Despite the problems, our experiments to verify if DHH people found such system useful in this case of study of a live theater situation leveraged knowledge about usability of this special class of people and we were able to propose an improvement for current solution based on collecting their insights and improvement suggestions. Thus, knowing the problems and collecting suggestions we proposed a new solution that uses a combination of AI implementations for language modeling and transcription for VE that exempts traditional human interpreter or typist work.

UT pointed that participants could follow the entire play with good understanding of both scene rationale and crowd emotion, with results pointing that these two components are crucial drivers for user overall satisfaction. Subtitles had good reviews with lesser complaints about subtitle synchronization, but it was expected once we knew that the typist would influence in this point and images had bad reviews mostly because of camera and hardware limitations.
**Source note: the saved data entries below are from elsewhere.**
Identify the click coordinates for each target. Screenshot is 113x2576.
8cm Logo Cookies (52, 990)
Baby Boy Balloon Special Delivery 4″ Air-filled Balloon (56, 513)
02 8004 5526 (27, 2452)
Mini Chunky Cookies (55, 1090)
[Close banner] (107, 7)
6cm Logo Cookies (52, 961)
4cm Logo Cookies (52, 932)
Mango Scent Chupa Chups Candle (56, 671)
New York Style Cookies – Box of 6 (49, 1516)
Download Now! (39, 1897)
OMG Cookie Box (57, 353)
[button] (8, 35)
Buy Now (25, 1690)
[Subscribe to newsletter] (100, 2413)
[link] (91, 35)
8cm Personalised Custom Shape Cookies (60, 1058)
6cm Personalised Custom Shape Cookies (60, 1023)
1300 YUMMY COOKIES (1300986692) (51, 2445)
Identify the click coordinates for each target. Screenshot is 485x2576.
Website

In general, subtitle systems for theaters are well accepted by DHH spectators and we believe that a new version supported by our proposed technology, can improve DHH people experience watching the play. This points VR and AR devices as cost reduction alternatives for accessibility in theaters and possibly other live events.

5.1 Future Works

With results reveling opportunity for improvements in subtitles and image areas, we will conduct new UT sessions using proposed solution of Sect. 4 to test the main hypothesis of AR devices performing better and overcoming most of current image limitations, because usage of AR device will prevent any smartphones camera issues, eye strain and less concern about how stage lighting influences in camera, so DHH users will be able to see the show as it is, and the only virtual object will be the subtitle, this is a more natural and less tiring type of interaction, so in these new tests, participants will no longer watch the play having a device’s camera projection as medium, but the real play itself.
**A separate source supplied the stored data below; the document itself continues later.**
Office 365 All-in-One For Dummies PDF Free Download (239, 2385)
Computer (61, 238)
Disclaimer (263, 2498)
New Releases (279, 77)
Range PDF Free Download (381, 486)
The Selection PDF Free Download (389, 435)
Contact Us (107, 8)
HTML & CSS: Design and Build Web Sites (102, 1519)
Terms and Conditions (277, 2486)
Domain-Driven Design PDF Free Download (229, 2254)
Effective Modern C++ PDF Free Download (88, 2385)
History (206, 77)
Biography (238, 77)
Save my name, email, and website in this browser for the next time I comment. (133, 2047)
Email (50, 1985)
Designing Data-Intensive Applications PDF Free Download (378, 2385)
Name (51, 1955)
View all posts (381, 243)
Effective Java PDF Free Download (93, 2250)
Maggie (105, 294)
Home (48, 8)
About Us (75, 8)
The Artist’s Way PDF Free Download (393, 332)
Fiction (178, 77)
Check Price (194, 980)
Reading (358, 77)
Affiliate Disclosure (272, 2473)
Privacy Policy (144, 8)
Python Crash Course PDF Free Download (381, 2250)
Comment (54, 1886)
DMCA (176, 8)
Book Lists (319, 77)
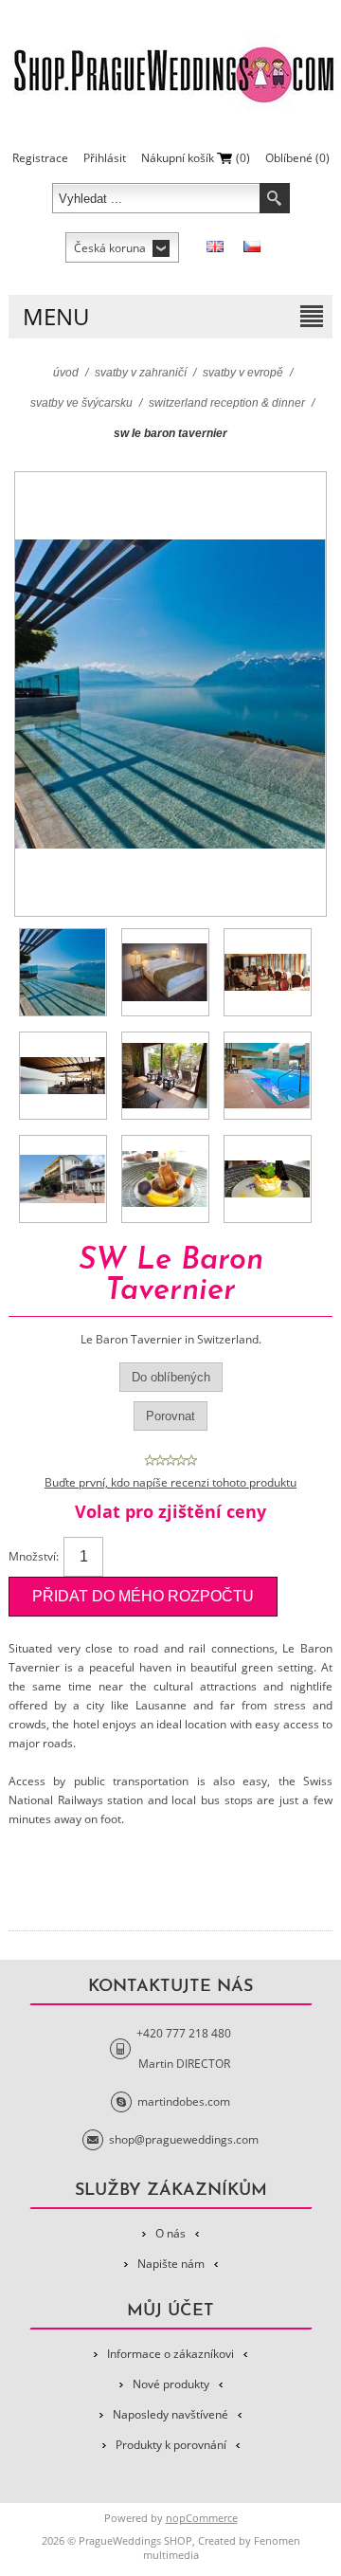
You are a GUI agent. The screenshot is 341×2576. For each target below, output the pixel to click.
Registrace (40, 158)
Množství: (34, 1556)
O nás (170, 2233)
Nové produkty (171, 2384)
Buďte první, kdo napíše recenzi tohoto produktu (170, 1482)
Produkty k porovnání (171, 2445)
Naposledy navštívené (170, 2414)
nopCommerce (202, 2518)
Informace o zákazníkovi (170, 2354)
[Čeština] (252, 246)
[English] (215, 246)
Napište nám (171, 2264)
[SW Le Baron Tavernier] (63, 972)
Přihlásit (104, 158)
Subtitles will become the sole virtual component in the scene, improved by yet another AI implementation that replaces the need for a typist. Delays and synchronization issues will be improved by an ASR word sequencing system that overcomes human listening and typing speeds. And finally, we will refine the N values when querying the language model to reach better accuracy, sentence prediction and spelling correction, reducing misinterpreted subtitles to a minimum and ensuring clear contexts for DHH spectators. Also, we want to build a more complete accessibility software that helps DHH people not only in theaters but in many other tasks of their daily lives and to improve their communication and interaction with hearing people.